Em Alagoas, gado vira água e ração para ‘espantar’ pior seca

Há três gerações, a tradição se repete no sertão de Alagoas, a 212 quilômetros de Maceió. O taxista Roberto Rodrigues tem um tio, o Zé Roberto, que tinha 112 cabeças de gado no mês de março. E veio a seca. Entre julho e agosto, começou a vender os animais. Já se foram 74, tudo em troca de alguns litros de água, distribuídos por caminhões-pipa, e ração para os bichos. Hoje, tem 38 cabeças:

– A família não aguenta mais. Aí diz que vai abandonar tudo, quando vier a chuva. E a chuva vem. Aí começa tudo de novo. Vai comprando logo uns bezerrinhos e a gente esquece, disse o motorista.

Em tempos de chuva, a família sobrevive da agricultura familiar. Planta abóbora, não compra leite nem queijo porque as vacas pastam na vegetação farta e lambida pela água. A manteiga é feita em casa e o inhame é plantado no quintal.

– Se não existisse a seca, a terra daria tudo. Ninguém passaria fome porque o sertanejo aproveita qualquer palmo de terra.

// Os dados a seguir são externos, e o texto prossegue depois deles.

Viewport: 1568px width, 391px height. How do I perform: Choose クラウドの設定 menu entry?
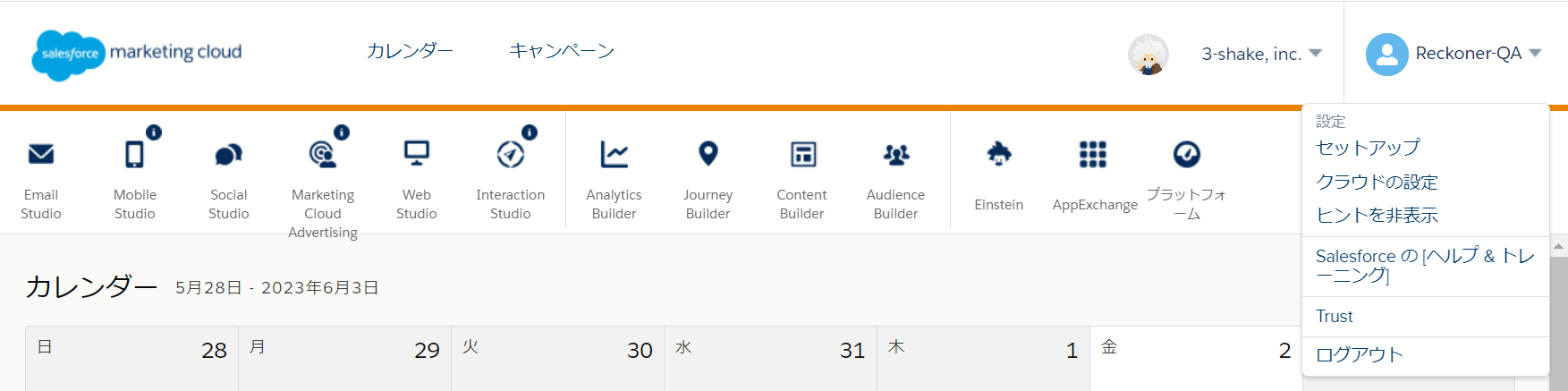click(x=1377, y=182)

Todas as quartas-feiras tem uma feira de gado, na cidade de Dois Riachos, a 245 quilômetros da capital alagoana. Uma vaca custa R$ 1.500 no sertão, em tempos de chuva. Na seca, o valor cai para R$ 300. E o sertanejo tem cada vez menos dinheiro para comprar os animais. E o gado está cada vez mais magro- e desvalorizado.

– A gente reza quando vem gente de fora para comprar os animais. Eles têm mais dinheiro.

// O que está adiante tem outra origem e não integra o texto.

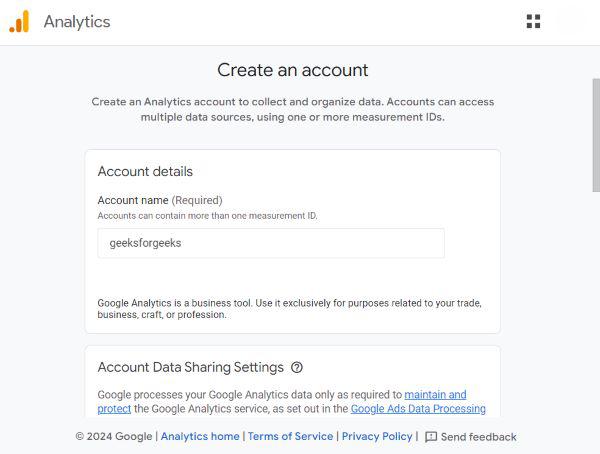
Task: Click the Analytics product name in header
Action: (77, 21)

E por que a família não abandona tudo?

– É a única coisa que a família sabe fazer. Vem a revolta e tudo com esses políticos que estão aí. Mas, vai fazer o quê para sobreviver? Pior é que isso pode ser evitado, a seca vem todo ano. Tem jeito. Pior é político ladrão que enriquece a si e toda a família no meio disso tudo.

Veja galeria: seca no sertão alagoano

Em Santana do Ipanema, a chuva demora a cair desde agosto. Em três meses, o rio Ipanema- que dá nome a cidade- está tão seco que o leito é uma nuvem de poeira. A falta de energia elétrica é constante. São horas sem luz. Esta semana foram dois dias seguidos:

– A gente fala com a Eletrobrás. Aí eles dizem que é um fio partido. Quando a gente olha, Santana tem uma parte com luz e outra sem. Quando a gente diz isso, eles falam que a ‘luz volta aos poucos’. É prejuízo em casa, não tem eletrodoméstico que aguente esse vai e volta de energia. E no comércio não é diferente, diz o morador de Santana, Luciano Barbosa.

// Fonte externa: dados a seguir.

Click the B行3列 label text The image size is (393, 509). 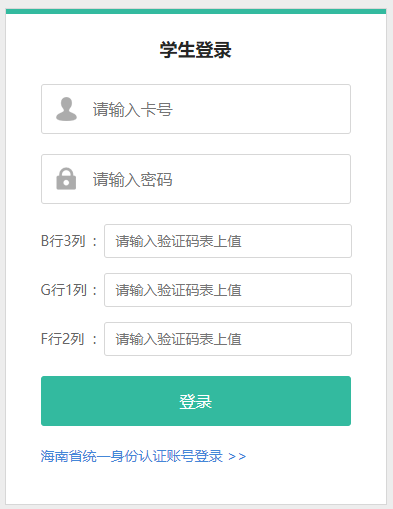[63, 241]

Não é diferente na cidade de Dois Riachos, a terra da jogadora Marta:

– A seca nos castiga. As vacas estão morrendo, estamos tomando banho de cuia. Graças a Deus. Às vezes, falta água encanada por três dias. Para quem tem depósito, é legal. Armazenamos água. Mas, quem não tem, Deus proteja, diz a professora Zélia Rodrigues, da cidade de Dois Riachos

Na viagem pelo sertão de Alagoas, uma passagem obrigatória pelo agreste e a zona da mata. Na cidade Maribondo, o motorista mostra a “fazenda de um barão”, um prefeito que ele prefere não citar. Um pedaço de chão que nem de longe faz lembrar o sacrifício de quem busca água no cenário sertanejo: um açude e uma casa grande.

– Aqui o prefeito faz as churrascadas. Vem cada ‘carrão’…

Em outra fazenda, de “um político grande”, um açude e muitos cavalos:

– Aí dentro tem um haras. Coisa de quem tem muito dinheiro. Não conhece a pobreza. Nem a sede.